Как это похоже на Стаса - с ходу начинать браниться. Вечно его приходится сперва успокаивать, а уж потом разговаривать.
- Вечером уезжаю в Чаттанугу, - говорит Стас. - Надо возвращаться в казармы. - И машет на прощание.
- Это ваш друг, мистер М.? - с невинным видом спрашивает Хайми.
- Он-то? Да это просто чокнутый поляк, - отвечаю.
- Не нравятся мне эти польские иммигранты, мистер М. Пугают они меня.
- Что ты хочешь сказать? Мы в Соединенных Штатах, не забывай!
- Так-то оно так, - говорит Хайми. - Да только поляк везде поляк. Нельзя им доверять. - И он начинает выбивать зубами дробь. - Пора мне домой, - добавляет он несчастным голосом, - жена будет беспокоиться. Вы не торопитесь?

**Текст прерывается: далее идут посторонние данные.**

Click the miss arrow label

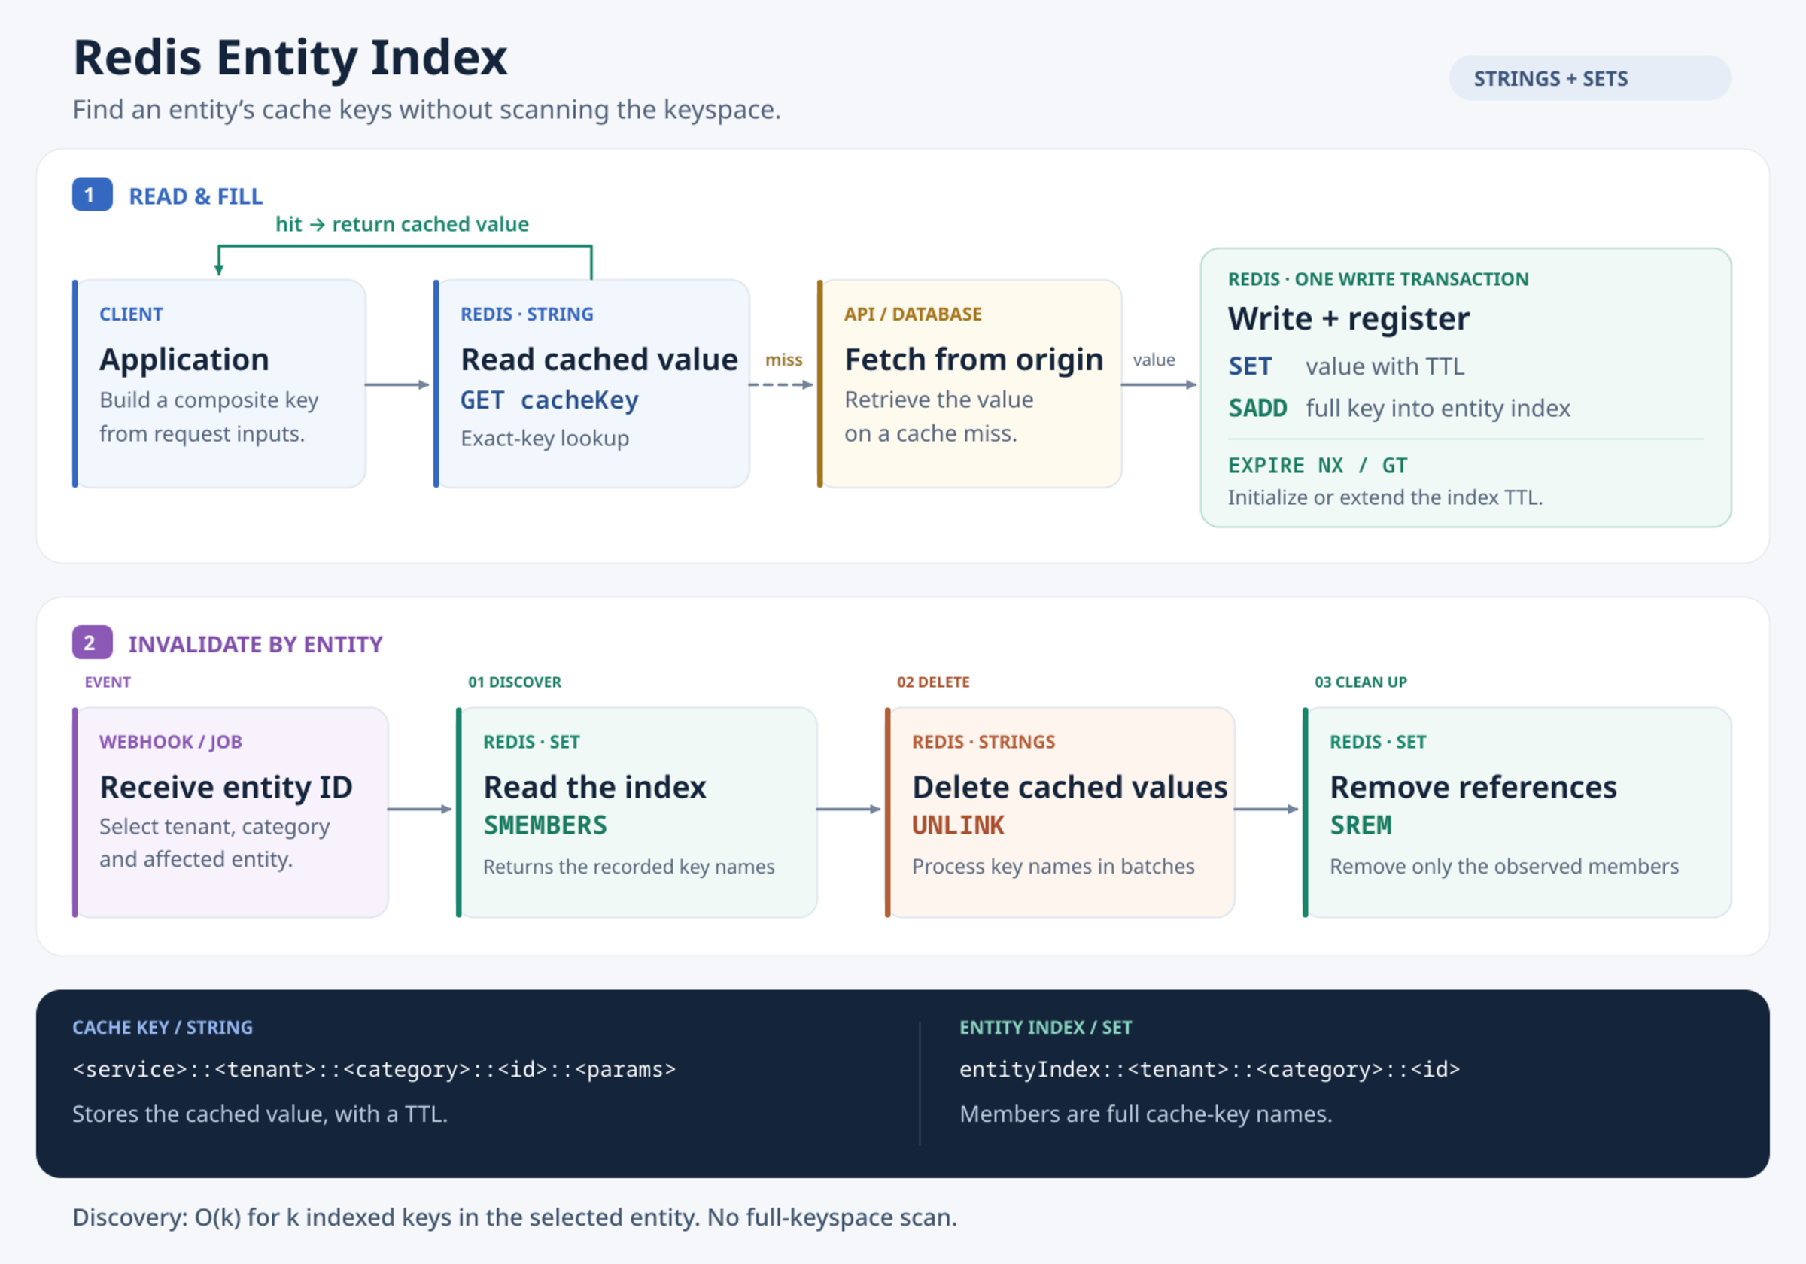click(x=783, y=359)
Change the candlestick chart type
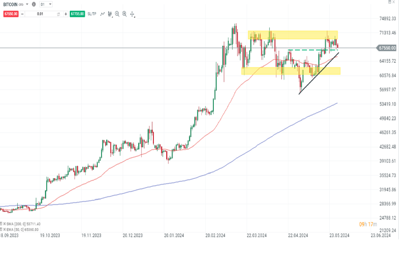This screenshot has width=407, height=255. click(110, 14)
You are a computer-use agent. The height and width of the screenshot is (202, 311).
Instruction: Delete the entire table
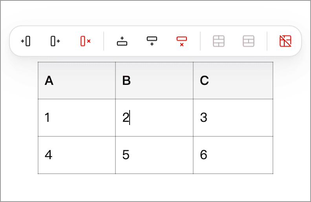point(285,41)
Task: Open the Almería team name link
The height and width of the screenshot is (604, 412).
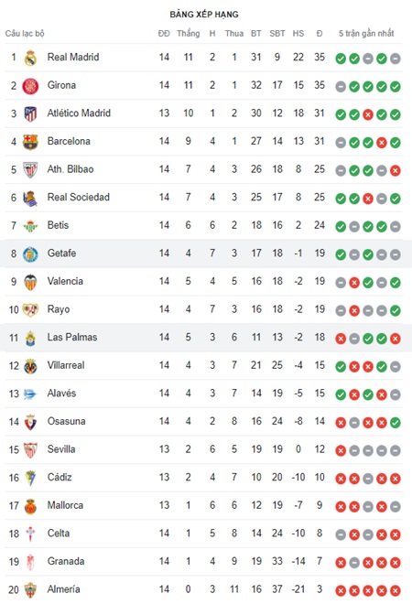Action: tap(63, 589)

- Так и быть. Тогда поедем на метро. Это будет немного быстрее.
- Только не для вас, мистер М.! - говорит Хайми с дрожащей ухмылкой.
- Хорошо сказано, малыш. Я чемпион, это верно. Посмотри на мой рывок… - И с этими словами я рванул как ракета, а Хайми остался стоять, воздев руки и вопя, чтобы я вернулся.

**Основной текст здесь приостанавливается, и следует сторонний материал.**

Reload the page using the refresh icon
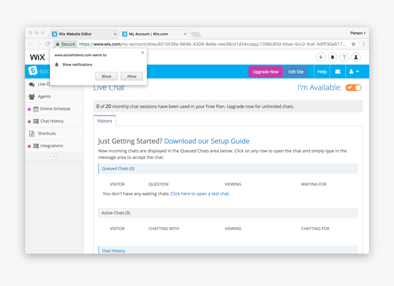 tap(48, 44)
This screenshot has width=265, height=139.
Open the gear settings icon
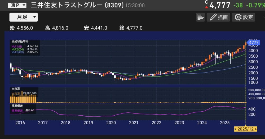pyautogui.click(x=238, y=17)
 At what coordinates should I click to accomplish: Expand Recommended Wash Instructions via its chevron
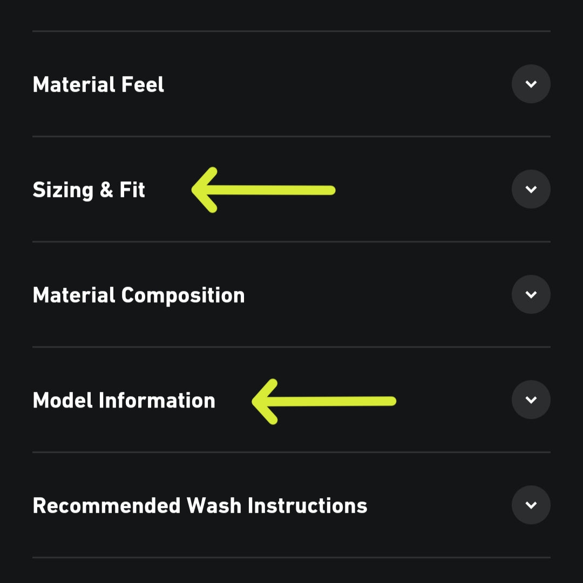click(531, 505)
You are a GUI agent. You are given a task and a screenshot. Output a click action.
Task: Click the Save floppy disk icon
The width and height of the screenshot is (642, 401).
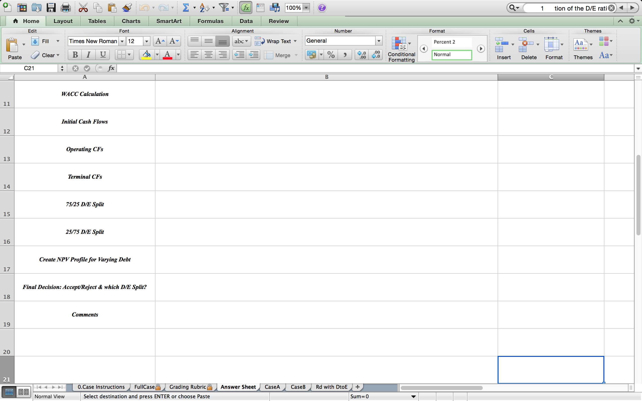pyautogui.click(x=51, y=8)
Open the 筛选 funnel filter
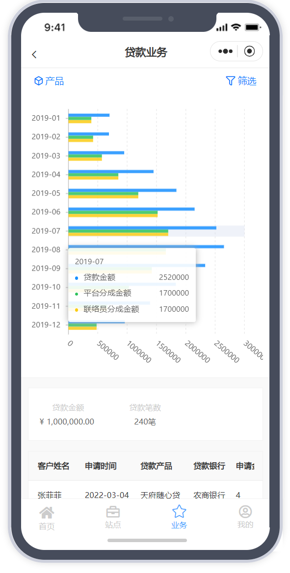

Потом, помню, я, не слезая с седла, руковожу потоком такси. На мне свитер в яркую полоску, в руке мегафон, и я управляю движением. Город словно исчез, растворился в тумане. Еду как сквозь облако. С верхнего этажа здания «Америкен тел энд тел» президент с вице-президентом шлют послания; в воздухе парят хвосты телеграфных лент. Словно опять Линдберг возвращается домой. Легкости, с которой я объезжаю такси, проскакиваю между ними, обгоняю, я обязан старому велику Джо Фолджера. Этот парень умел управляться с велосипедом. Тренировка? Это самая лучшая тренировка, какая только может быть. Сам Фрэнк Крамер не смог бы выдать такое.